[Stored items]

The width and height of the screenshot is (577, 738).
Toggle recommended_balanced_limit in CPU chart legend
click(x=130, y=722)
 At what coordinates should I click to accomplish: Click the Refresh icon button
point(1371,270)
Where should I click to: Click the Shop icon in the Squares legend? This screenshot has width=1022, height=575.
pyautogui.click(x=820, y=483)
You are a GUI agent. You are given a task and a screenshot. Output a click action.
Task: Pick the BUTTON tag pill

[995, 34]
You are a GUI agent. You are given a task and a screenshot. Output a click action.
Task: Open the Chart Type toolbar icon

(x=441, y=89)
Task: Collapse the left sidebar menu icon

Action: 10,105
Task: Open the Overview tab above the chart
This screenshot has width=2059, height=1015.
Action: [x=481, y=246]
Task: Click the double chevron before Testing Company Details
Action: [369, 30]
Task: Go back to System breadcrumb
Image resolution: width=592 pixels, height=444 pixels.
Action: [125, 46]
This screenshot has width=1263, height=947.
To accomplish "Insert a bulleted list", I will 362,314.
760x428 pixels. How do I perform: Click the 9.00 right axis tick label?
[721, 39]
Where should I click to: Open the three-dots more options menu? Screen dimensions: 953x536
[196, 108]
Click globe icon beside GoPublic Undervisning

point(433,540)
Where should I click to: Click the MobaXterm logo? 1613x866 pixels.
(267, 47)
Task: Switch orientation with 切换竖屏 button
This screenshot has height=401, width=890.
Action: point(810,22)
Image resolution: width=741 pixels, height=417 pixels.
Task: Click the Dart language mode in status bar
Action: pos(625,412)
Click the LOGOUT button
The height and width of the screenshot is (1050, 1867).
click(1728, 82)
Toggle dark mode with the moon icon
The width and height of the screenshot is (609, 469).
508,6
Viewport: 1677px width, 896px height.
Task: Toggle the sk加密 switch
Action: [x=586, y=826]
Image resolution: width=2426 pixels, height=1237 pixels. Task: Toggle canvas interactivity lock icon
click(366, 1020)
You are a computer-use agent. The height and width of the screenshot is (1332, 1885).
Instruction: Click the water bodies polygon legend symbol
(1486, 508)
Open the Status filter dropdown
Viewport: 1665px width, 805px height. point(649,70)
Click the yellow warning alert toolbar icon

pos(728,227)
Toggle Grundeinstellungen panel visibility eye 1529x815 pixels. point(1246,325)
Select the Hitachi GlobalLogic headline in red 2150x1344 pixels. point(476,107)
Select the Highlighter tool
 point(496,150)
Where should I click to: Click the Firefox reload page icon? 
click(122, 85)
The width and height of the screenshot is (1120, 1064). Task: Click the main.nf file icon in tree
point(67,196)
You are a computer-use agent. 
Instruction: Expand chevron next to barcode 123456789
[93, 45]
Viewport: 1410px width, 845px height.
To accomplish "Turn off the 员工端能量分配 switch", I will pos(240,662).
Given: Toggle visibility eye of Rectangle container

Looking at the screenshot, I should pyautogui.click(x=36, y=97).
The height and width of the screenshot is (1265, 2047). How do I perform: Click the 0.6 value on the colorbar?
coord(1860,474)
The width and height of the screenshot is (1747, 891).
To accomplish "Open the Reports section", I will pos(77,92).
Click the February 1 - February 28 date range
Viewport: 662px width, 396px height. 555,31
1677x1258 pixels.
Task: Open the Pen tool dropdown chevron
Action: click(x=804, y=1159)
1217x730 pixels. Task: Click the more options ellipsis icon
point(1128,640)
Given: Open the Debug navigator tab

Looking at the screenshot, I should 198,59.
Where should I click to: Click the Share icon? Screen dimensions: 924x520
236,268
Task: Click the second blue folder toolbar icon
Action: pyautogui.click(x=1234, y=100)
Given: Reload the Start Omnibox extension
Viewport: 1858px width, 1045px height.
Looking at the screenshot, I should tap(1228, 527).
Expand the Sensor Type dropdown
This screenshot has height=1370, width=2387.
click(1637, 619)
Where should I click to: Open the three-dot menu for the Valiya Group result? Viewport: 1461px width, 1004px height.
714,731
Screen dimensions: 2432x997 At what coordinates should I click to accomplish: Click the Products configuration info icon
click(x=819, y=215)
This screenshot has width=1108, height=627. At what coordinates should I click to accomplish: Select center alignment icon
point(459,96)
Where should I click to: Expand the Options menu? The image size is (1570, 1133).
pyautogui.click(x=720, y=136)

Assigned task:
State the number of lines in the data that contain the word "will", offering no other text.

Output for this exercise:
3